| GIVEN EXERCISE |
Rewrite the listing from the line containing "教育培训 (115, 187)" through the line containing "東京都渋谷区東二丁目27-2 (108, 536)", both included, and shift every coordinate in the answers by -10. Keep every line in that span, requests too, and leave the numbers in the requests unchanged.

###

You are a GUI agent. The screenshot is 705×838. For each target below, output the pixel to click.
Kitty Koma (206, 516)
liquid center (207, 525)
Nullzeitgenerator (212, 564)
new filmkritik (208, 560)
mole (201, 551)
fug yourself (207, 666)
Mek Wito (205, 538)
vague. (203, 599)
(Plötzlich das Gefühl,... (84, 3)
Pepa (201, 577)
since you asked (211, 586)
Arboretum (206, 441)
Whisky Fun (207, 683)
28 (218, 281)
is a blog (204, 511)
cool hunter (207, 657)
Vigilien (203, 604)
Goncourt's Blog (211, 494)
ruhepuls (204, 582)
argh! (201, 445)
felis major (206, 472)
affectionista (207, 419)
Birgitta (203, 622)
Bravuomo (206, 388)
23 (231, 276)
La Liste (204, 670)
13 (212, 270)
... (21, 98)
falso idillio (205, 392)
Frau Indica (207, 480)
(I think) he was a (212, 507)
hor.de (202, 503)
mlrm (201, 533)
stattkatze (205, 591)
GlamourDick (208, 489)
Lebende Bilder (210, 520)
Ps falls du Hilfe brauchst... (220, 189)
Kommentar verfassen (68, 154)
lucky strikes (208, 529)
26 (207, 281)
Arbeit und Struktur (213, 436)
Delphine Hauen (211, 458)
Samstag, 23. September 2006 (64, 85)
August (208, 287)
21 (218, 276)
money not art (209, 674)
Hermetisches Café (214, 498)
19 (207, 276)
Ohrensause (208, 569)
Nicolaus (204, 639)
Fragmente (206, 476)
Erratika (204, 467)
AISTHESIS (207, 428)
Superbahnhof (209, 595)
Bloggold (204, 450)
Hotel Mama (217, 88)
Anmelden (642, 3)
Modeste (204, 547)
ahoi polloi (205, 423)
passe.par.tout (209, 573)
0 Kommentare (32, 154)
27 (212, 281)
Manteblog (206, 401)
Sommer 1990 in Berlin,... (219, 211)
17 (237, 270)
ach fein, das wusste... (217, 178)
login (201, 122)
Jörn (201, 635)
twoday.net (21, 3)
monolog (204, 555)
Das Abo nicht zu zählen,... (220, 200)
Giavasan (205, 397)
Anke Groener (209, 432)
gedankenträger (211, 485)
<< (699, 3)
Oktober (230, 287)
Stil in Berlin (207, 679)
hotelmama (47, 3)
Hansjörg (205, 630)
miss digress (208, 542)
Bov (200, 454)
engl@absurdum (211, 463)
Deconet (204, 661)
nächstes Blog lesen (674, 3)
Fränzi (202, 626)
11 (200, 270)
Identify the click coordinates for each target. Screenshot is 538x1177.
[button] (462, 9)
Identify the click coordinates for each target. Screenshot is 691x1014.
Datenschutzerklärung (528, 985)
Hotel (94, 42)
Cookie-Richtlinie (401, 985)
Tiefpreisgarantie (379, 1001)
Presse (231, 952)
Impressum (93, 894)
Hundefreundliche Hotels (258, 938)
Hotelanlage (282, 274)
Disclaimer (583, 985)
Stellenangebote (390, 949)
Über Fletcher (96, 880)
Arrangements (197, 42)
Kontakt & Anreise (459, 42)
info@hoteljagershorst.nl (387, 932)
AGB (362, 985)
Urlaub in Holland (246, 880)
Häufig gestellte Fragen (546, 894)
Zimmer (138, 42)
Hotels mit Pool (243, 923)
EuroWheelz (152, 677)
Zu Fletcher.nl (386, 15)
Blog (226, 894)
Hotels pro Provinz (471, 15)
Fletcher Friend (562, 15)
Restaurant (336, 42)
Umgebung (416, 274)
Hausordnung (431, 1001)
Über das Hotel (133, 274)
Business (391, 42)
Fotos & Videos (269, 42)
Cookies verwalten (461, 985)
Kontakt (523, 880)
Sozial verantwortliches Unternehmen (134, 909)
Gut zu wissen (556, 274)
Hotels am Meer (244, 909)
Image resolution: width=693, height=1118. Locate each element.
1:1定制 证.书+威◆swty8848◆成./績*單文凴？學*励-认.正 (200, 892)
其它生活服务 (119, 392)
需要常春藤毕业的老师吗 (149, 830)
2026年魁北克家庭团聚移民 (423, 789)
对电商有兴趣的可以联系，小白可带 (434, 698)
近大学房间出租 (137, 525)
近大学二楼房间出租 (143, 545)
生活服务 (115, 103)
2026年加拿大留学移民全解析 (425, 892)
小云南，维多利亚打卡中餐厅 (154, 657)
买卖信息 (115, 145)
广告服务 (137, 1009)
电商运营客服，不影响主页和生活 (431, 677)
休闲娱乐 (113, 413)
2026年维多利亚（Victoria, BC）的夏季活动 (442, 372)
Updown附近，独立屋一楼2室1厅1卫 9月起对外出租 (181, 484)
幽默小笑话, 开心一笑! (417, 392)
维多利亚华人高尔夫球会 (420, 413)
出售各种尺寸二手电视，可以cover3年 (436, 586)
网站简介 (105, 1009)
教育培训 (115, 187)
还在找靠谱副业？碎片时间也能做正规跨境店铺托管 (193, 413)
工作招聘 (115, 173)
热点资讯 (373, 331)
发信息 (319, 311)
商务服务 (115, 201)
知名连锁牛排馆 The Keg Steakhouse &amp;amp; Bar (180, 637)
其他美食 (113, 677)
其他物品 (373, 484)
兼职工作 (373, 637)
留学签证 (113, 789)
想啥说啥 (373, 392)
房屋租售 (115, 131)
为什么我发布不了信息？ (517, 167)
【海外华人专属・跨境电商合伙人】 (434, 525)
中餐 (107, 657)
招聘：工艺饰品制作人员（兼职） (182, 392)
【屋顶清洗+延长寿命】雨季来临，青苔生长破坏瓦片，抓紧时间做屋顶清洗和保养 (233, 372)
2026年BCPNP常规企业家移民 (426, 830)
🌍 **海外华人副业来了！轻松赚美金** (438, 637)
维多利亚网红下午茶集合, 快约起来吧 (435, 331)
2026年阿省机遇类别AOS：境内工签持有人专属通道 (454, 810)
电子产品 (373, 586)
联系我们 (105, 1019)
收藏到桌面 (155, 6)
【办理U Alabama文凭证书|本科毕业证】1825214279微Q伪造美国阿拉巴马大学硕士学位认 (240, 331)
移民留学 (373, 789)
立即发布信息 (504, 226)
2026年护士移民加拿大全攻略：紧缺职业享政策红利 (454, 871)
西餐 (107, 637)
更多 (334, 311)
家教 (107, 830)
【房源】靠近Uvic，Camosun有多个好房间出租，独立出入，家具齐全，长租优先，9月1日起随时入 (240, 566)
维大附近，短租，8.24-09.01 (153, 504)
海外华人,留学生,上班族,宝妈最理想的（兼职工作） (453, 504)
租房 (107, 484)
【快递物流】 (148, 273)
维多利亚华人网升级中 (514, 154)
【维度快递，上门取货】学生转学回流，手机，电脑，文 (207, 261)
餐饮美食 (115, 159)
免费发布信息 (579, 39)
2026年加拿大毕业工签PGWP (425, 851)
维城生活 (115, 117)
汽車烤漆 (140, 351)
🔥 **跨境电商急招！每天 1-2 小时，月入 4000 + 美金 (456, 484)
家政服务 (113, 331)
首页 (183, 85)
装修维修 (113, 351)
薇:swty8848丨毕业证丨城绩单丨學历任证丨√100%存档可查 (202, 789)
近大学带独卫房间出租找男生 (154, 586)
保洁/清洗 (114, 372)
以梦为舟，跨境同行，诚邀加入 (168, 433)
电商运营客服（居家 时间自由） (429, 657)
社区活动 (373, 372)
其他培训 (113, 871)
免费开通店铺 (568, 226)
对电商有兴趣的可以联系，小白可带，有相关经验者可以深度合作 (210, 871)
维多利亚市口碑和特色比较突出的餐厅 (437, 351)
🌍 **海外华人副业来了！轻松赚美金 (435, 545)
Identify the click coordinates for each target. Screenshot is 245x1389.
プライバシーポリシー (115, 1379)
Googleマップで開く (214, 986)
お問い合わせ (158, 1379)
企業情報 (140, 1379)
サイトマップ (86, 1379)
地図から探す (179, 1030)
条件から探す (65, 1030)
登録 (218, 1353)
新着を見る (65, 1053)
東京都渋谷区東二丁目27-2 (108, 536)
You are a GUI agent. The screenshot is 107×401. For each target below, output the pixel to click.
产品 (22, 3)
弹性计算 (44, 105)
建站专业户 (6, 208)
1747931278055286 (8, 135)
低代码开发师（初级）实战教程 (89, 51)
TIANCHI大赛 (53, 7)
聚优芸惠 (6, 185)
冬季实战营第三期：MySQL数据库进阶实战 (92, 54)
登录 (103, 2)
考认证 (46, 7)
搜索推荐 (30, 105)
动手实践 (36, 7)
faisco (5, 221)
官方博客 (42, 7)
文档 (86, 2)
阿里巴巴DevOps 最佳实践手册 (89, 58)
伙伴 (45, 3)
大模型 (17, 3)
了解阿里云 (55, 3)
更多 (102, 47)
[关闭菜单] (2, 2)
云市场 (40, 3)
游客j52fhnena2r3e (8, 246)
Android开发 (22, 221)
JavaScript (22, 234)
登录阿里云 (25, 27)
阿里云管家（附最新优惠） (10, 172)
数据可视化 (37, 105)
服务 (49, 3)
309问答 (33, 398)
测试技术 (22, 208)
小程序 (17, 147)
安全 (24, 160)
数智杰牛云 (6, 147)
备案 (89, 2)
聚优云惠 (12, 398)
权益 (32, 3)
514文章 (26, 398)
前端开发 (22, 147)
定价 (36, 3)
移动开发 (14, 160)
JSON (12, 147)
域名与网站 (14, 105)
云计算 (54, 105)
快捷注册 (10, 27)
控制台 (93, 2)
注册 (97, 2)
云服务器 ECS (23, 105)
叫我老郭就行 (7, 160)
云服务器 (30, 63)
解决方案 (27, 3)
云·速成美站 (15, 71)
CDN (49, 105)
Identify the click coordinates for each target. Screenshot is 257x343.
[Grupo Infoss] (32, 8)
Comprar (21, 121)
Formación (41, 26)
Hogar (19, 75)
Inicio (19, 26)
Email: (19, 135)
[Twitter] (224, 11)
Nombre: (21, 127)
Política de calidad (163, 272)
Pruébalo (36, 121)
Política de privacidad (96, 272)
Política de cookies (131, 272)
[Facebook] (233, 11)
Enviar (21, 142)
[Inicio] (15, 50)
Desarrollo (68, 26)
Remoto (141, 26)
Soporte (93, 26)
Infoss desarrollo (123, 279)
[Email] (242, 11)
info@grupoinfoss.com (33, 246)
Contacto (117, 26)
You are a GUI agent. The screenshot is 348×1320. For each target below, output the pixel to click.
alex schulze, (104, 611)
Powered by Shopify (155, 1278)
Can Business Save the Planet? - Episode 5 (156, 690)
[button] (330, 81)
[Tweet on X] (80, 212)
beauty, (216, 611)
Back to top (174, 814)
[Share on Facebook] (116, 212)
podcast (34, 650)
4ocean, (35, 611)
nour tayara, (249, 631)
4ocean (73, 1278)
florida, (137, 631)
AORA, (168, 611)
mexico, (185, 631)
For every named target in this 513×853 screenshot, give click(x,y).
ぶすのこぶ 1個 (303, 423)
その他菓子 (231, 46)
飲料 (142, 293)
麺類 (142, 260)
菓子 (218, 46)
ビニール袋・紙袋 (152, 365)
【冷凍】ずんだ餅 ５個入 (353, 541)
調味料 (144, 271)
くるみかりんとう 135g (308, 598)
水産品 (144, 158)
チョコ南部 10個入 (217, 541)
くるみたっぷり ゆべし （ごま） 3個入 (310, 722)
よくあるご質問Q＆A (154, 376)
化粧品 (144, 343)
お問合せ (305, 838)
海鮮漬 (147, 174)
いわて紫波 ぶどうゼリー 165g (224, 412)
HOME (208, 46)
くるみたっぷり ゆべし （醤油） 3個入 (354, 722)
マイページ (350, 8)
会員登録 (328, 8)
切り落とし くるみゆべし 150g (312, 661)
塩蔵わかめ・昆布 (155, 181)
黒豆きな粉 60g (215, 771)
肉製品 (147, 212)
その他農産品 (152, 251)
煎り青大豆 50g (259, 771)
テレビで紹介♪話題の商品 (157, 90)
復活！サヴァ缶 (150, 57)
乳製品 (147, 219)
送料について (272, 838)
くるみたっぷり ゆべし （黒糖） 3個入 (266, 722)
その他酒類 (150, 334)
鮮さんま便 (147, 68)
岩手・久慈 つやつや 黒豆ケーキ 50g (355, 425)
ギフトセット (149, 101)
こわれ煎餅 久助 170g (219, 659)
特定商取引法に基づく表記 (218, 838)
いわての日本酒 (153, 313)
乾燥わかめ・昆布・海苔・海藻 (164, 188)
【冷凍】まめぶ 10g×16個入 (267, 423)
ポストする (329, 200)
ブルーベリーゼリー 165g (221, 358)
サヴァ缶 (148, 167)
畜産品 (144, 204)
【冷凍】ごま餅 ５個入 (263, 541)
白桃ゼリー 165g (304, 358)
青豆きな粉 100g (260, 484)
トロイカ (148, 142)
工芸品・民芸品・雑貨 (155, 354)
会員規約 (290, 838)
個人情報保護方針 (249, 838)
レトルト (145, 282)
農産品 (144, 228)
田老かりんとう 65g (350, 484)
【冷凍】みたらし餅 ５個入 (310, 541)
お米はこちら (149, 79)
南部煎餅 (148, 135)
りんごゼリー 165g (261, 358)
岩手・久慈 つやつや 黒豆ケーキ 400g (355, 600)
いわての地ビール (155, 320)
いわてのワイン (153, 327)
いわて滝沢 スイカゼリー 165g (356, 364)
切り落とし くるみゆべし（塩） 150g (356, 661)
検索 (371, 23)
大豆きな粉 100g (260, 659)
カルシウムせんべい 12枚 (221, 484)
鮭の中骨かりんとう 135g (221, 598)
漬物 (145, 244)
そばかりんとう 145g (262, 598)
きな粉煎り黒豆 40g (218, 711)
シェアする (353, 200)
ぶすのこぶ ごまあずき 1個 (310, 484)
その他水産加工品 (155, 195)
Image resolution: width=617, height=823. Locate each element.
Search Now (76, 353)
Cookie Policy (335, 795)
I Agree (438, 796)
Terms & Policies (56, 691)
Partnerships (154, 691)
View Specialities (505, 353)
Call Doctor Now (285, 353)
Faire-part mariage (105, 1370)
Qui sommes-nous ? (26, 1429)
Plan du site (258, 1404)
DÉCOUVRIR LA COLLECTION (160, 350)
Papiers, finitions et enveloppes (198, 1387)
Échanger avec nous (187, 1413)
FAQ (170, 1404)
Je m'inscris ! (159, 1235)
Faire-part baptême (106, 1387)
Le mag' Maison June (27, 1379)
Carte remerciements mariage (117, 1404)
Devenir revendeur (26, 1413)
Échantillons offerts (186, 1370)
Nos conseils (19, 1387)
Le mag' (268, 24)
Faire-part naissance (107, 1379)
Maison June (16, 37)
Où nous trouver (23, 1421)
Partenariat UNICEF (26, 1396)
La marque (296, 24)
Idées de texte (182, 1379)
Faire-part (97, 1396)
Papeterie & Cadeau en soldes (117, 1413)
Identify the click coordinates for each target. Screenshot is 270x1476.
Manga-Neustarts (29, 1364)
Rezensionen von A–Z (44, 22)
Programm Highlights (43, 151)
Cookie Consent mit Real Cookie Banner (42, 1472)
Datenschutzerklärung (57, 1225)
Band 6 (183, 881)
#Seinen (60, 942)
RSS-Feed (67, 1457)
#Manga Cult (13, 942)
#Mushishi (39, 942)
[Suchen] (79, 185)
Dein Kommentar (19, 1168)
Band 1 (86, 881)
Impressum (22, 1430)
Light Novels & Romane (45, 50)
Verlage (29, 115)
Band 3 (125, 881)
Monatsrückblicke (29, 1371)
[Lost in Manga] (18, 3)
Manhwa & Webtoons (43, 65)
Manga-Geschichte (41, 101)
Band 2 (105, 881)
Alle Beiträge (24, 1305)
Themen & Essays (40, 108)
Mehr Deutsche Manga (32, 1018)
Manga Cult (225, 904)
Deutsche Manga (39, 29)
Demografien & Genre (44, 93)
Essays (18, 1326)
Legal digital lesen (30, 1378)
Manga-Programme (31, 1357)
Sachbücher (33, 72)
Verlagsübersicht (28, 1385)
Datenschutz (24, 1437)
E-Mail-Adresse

###

| OUTPUT FOR THIS EXERCISE |
教育培训 (105, 177)
还在找靠谱副业？碎片时间也能做正规跨境店铺托管 (183, 403)
工作招聘 (105, 163)
热点资讯 (363, 321)
发信息 (309, 301)
商务服务 (105, 191)
知名连锁牛排馆 The Keg Steakhouse &amp;amp; Bar (170, 627)
其他美食 (103, 667)
其他物品 (363, 474)
兼职工作 (363, 627)
留学签证 (103, 779)
想啥说啥 (363, 382)
房屋租售 (105, 121)
为什么我发布不了信息？ (507, 157)
【海外华人专属・跨境电商合伙人】 (424, 515)
中餐 (97, 647)
招聘：工艺饰品制作人员（兼职） (172, 382)
【屋顶清洗+延长寿命】雨季来临，青苔生长破坏瓦片，抓紧时间做屋顶清洗和保养 (223, 362)
2026年BCPNP常规企业家移民 (416, 820)
🌍 **海外华人副业来了！轻松赚美金** (428, 627)
维多利亚网红下午茶集合, 快约起来吧 (425, 321)
2026年阿省机遇类别AOS：境内工签持有人专属通道 (444, 800)
电子产品 (363, 576)
联系我们 (95, 1009)
收藏到桌面 (145, -4)
【办理U Alabama文凭证书|本科毕业证】1825214279微Q伪造美国阿拉巴马大学硕士学位认 (230, 321)
移民留学 (363, 779)
立即发布信息 (494, 216)
2026年护士移民加拿大全攻略：紧缺职业享政策红利 (444, 861)
西餐 (97, 627)
更多 (324, 301)
家教 (97, 820)
【房源】靠近Uvic，Camosun有多个好房间出租，独立出入，家具齐全，长租优先，9月1日起随时入 (230, 556)
维大附近，短租，8.24-09.01 (143, 494)
海外华人,留学生,上班族,宝妈最理想的（兼职工作） (443, 494)
租房 (97, 474)
【快递物流】 (138, 263)
维多利亚华人网升级中 (504, 144)
【维度快递，上门取货】学生转学回流，手机，电脑，文 (197, 251)
餐饮美食 (105, 149)
免费发布信息 (569, 29)
2026年加拿大毕业工签PGWP (415, 841)
维城生活 (105, 107)
汽車烤漆 (130, 341)
🔥 **跨境电商急招！每天 1-2 小时，月入 4000 + 美金 (446, 474)
家政服务 (103, 321)
首页 (173, 75)
装修维修 (103, 341)
薇:swty8848丨毕业证丨城绩单丨學历任证丨√100%存档可查 (192, 779)
近大学带独卫房间出租找男生 (144, 576)
保洁/清洗 (104, 362)
以梦为舟，跨境同行，诚邀加入 (158, 423)
电商运营客服（居家 时间自由） (419, 647)
社区活动 (363, 362)
其他培训 (103, 861)
免费开通店铺 (558, 216)
对电商有兴趣的可以联系，小白可带，有相关经验者可以深度合作 (200, 861)
维多利亚市口碑和特色比较突出的餐厅 (427, 341)
🌍 **海外华人副业来了！轻松赚美金 (425, 535)
Identify the click coordinates for each target. Screenshot is 245x1389.
プライバシーポリシー (105, 1369)
Googleマップで開く (204, 976)
お問い合わせ (148, 1369)
企業情報 (130, 1369)
サイトマップ (76, 1369)
地図から探す (169, 1020)
条件から探す (55, 1020)
登録 (208, 1343)
新着を見る (55, 1043)
東京都渋谷区東二丁目27-2 (98, 526)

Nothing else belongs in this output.